start EXCERPTED TEXT

UNITED STATES
SECURITIES AND EXCHANGE COMMISSION

Washington, DC 20549

 


 

FORM 8-K

 

CURRENT REPORT

 

Pursuant to Section 13 or 15(d) of the Securities Exchange Act of 1934

 

Date of report (Date of earliest event reported):  October 27, 2005

 

ISOLAGEN, INC.

(Exact Name of Registrant as Specified in Charter)

 

Delaware

 

001-31564

 

87-0458888

(State or Other Jurisdiction

 

(Commission

 

(IRS Employer

of Incorporation)

 

File Number)

 

Identification No.)

 

405 Eagleview Blvd.

Exton, PA  19341

(Address of Principal Executive Offices) (Zip Code)

 

Registrant’s telephone number, including area code  (484) 713-6000

 

NOT APPLICABLE

(Former Name or Former Address, if Changed Since Last Report)

 

Check the appropriate box below if the Form 8-K filing is intended to simultaneously satisfy the filing obligation of the registrant under any of the following provisions:

 

o  Written communications pursuant to Rule 425 under the Securities Act (17 CFR 230.425)

 

o  Soliciting material pursuant to Rule 14a-12 under the Exchange Act (17 CFR 240.14a-12)

 

o  Pre-commencement communications pursuant to Rule 14d-2(b) under the Exchange Act (17 CFR 240.14d-2(b))

 

o  Pre-commencement communications pursuant to Rule 13e-4(c) under the Exchange Act (17 CFR 240.13e-4(c))

 

 



 

INFORMATION TO BE INCLUDED IN THE REPORT

 

Item 1.01.  Entry into a Material Definitive Agreement.

 

In connection with the resignation of Frank DeLape as Chairman of the Board and member of the Board of Directors of Isolagen, Inc. (“Isolagen”), effective as of October 27, 2005, Isolagen, its subsidiary, Isolagen Technologies, Inc. and Frank DeLape have entered into a Separation and Release Agreement (the “Agreement”), which, upon its effectiveness, will define certain post-termination payments and benefits to which Mr. DeLape will be entitled.

end EXCERPTED TEXT
start DATA TO PROCESS

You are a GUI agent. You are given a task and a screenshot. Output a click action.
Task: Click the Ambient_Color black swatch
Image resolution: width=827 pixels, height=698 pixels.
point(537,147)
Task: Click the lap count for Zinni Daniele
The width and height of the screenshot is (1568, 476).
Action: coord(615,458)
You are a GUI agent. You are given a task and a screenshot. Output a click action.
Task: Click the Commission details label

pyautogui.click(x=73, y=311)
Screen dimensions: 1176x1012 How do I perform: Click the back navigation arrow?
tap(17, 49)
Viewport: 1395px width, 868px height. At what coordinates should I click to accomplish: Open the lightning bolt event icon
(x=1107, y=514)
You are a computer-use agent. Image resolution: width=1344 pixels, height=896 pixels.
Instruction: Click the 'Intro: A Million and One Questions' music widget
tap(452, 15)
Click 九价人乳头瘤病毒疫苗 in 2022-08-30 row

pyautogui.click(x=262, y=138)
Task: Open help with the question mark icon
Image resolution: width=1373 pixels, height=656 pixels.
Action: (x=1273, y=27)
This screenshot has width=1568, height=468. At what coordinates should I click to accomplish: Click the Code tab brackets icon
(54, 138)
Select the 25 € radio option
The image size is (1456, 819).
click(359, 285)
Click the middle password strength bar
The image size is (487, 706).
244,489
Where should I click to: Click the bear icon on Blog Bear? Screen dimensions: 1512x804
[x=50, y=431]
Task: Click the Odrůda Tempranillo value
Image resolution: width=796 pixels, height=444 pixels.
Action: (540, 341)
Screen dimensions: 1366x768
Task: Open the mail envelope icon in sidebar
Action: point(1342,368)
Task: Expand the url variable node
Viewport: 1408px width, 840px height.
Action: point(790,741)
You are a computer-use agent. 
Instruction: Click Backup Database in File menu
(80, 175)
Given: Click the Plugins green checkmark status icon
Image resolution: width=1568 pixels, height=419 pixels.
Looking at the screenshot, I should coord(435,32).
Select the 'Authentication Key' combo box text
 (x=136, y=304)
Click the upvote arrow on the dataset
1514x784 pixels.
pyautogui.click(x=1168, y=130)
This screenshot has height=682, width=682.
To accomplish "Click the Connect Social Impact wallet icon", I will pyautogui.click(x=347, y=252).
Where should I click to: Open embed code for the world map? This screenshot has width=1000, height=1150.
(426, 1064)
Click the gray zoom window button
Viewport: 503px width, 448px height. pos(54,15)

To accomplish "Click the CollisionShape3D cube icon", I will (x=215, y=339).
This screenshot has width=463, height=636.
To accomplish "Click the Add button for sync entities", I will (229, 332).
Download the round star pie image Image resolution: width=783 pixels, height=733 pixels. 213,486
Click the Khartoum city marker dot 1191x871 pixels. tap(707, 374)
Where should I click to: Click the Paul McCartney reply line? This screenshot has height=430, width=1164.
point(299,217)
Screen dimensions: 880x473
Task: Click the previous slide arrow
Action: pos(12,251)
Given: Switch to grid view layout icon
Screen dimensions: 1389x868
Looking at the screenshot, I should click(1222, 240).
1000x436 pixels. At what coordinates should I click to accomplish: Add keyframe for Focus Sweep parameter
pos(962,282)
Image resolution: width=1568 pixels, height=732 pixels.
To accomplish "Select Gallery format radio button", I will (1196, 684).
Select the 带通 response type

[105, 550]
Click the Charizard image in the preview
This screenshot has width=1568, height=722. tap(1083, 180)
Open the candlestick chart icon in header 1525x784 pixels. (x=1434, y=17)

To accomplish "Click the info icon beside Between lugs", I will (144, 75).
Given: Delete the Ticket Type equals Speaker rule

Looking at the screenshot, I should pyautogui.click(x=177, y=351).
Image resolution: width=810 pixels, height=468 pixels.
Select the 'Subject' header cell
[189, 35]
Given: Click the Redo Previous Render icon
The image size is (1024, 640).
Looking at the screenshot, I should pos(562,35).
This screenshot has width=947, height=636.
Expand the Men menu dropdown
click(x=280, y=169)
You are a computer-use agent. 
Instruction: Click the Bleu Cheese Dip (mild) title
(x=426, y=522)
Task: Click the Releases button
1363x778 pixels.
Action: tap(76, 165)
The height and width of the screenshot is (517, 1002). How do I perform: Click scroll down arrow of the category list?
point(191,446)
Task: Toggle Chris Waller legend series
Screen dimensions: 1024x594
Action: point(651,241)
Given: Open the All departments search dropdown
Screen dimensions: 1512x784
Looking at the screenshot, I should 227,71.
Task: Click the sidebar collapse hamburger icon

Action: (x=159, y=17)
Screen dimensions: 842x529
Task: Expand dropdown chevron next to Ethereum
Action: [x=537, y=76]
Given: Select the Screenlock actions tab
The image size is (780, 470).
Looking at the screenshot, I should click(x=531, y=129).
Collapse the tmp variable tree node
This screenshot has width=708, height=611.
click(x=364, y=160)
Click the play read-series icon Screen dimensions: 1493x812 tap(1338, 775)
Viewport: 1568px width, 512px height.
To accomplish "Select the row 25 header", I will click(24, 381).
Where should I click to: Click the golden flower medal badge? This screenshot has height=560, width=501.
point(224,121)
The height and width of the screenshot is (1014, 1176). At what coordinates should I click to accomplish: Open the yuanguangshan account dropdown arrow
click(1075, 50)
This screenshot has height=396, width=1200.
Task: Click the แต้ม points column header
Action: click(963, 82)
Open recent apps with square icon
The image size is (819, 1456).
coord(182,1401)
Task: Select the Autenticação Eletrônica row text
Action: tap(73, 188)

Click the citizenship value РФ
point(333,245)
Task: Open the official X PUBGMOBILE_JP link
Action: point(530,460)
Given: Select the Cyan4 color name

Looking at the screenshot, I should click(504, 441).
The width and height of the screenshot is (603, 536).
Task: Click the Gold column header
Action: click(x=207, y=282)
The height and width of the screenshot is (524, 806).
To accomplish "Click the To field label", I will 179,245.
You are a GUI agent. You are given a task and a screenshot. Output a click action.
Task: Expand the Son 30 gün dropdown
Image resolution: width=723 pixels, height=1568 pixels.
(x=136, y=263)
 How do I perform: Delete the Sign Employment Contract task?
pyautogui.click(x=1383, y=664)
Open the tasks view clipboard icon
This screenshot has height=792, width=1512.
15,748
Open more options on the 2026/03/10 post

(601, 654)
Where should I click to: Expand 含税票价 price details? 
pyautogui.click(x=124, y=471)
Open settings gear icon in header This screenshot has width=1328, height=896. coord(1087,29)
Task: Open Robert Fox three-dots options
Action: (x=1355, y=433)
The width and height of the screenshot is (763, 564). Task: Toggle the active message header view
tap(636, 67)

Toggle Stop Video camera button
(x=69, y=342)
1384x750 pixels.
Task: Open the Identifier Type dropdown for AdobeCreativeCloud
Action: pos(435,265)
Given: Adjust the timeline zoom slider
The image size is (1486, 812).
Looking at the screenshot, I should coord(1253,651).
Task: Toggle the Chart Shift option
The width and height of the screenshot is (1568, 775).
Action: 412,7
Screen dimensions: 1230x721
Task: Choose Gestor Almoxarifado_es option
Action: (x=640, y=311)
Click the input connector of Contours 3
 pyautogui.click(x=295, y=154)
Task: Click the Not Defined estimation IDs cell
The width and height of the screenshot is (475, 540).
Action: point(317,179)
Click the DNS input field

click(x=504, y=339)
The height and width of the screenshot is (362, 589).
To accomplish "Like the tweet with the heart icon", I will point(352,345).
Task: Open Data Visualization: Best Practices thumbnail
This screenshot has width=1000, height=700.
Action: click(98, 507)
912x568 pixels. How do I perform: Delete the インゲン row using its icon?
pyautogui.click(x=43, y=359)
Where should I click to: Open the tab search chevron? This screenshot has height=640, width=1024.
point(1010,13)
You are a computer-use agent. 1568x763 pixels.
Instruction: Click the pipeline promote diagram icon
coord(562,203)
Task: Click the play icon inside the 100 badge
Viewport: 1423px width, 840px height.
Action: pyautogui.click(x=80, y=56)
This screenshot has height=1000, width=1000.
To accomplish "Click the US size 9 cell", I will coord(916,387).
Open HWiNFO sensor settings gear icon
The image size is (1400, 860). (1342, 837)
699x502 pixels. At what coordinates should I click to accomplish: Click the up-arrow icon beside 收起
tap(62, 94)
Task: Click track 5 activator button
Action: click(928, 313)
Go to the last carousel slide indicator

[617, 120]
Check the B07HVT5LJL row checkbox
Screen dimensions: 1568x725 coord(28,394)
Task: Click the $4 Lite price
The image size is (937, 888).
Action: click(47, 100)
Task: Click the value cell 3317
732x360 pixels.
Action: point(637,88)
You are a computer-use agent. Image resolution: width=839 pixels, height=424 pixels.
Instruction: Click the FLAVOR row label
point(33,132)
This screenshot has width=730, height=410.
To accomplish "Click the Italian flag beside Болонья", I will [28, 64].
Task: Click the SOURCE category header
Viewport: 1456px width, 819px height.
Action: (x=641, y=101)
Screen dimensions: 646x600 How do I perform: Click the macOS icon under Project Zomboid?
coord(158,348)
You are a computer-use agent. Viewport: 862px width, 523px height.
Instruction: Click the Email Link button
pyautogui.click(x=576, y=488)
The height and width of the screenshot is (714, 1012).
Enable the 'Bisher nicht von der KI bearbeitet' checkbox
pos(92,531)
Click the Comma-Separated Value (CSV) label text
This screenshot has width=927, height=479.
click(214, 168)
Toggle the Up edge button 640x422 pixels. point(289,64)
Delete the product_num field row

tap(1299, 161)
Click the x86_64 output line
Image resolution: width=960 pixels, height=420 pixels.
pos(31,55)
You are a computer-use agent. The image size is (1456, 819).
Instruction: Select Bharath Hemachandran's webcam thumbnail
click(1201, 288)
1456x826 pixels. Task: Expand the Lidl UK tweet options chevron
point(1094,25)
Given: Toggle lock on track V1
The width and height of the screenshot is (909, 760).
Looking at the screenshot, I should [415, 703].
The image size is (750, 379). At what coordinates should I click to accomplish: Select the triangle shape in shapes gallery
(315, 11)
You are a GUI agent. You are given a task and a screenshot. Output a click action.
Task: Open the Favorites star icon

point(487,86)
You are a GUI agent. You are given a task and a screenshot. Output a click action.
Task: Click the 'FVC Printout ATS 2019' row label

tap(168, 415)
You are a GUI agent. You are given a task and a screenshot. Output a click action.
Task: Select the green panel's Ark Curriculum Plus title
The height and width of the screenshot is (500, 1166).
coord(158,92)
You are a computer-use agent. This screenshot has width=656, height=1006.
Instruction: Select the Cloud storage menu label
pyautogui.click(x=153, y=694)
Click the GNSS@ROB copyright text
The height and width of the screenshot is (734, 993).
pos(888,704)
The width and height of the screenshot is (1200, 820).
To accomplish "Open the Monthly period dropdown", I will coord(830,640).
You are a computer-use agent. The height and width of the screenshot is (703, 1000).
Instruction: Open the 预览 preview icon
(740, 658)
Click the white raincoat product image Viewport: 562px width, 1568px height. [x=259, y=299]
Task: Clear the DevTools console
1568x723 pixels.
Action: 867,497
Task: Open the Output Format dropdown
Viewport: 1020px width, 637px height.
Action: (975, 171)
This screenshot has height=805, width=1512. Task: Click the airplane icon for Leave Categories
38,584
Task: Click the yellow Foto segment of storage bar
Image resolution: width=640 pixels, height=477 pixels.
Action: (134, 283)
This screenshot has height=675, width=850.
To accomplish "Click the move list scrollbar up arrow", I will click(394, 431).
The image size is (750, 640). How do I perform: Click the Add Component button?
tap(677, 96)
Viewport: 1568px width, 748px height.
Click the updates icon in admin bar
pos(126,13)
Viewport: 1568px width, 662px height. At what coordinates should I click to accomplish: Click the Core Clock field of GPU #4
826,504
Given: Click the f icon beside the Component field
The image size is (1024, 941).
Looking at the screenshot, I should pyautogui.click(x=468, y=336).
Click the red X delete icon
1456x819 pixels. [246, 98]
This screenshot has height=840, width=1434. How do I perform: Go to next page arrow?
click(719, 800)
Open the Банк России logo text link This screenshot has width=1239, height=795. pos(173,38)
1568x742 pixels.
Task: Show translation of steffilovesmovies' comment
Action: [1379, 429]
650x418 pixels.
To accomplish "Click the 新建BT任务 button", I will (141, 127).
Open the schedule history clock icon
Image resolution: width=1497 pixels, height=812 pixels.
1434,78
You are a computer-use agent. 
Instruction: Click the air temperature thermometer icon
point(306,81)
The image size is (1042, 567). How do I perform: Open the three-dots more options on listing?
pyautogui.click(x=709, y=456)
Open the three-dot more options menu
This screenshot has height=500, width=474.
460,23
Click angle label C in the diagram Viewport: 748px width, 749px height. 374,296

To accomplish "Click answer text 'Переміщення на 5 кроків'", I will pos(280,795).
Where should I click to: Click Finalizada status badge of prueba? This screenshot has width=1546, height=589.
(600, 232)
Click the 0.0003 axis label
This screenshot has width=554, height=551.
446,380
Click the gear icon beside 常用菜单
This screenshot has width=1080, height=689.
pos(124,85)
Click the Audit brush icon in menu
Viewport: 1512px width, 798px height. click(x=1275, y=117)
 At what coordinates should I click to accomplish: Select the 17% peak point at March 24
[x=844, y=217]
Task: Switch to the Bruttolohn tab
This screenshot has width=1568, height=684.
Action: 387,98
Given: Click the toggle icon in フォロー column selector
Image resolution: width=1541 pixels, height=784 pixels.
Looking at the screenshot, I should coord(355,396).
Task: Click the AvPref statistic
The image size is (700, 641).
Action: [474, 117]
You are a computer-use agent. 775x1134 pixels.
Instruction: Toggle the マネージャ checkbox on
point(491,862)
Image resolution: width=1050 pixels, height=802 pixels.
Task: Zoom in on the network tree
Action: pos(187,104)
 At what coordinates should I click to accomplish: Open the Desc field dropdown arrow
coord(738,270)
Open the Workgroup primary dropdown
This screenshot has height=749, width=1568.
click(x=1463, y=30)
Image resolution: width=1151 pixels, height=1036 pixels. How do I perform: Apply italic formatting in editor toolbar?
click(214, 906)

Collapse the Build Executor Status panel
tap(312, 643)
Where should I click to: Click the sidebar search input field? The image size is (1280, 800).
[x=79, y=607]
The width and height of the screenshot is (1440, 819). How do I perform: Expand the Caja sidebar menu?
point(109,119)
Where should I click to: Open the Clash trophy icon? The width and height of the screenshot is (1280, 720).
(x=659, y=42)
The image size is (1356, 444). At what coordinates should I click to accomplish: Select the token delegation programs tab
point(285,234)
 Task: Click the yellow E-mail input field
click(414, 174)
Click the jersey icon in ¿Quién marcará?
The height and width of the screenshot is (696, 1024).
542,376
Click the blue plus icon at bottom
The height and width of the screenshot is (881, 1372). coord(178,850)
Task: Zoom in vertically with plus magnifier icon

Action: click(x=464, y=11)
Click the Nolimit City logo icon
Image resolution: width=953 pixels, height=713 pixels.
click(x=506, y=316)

end DATA TO PROCESS

> EXERCISES
1 > According to the Form 8-K filing, on what date did Frank DeLape's resignation as Chairman of the Board take effect?
2 > In the records, substitute "Goal" for "Instruction" in the lines starting with the line with "Given: Click the toggle" and going on through the line with "tap(312, 643)". Give back only those lines, with nothing else changed.
The Form 8-K filing and the records have nothing to do with each other.

> RESPONSE LIST
1 > October 27, 2005

2 >
Given: Click the toggle icon in フォロー column selector
Image resolution: width=1541 pixels, height=784 pixels.
Looking at the screenshot, I should coord(355,396).
Task: Click the AvPref statistic
The image size is (700, 641).
Action: [474, 117]
You are a computer-use agent. 775x1134 pixels.
Goal: Toggle the マネージャ checkbox on
point(491,862)
Image resolution: width=1050 pixels, height=802 pixels.
Task: Zoom in on the network tree
Action: pos(187,104)
 At what coordinates should I click to accomplish: Open the Desc field dropdown arrow
coord(738,270)
Open the Workgroup primary dropdown
This screenshot has height=749, width=1568.
click(x=1463, y=30)
Image resolution: width=1151 pixels, height=1036 pixels. How do I perform: Apply italic formatting in editor toolbar?
click(214, 906)

Collapse the Build Executor Status panel
tap(312, 643)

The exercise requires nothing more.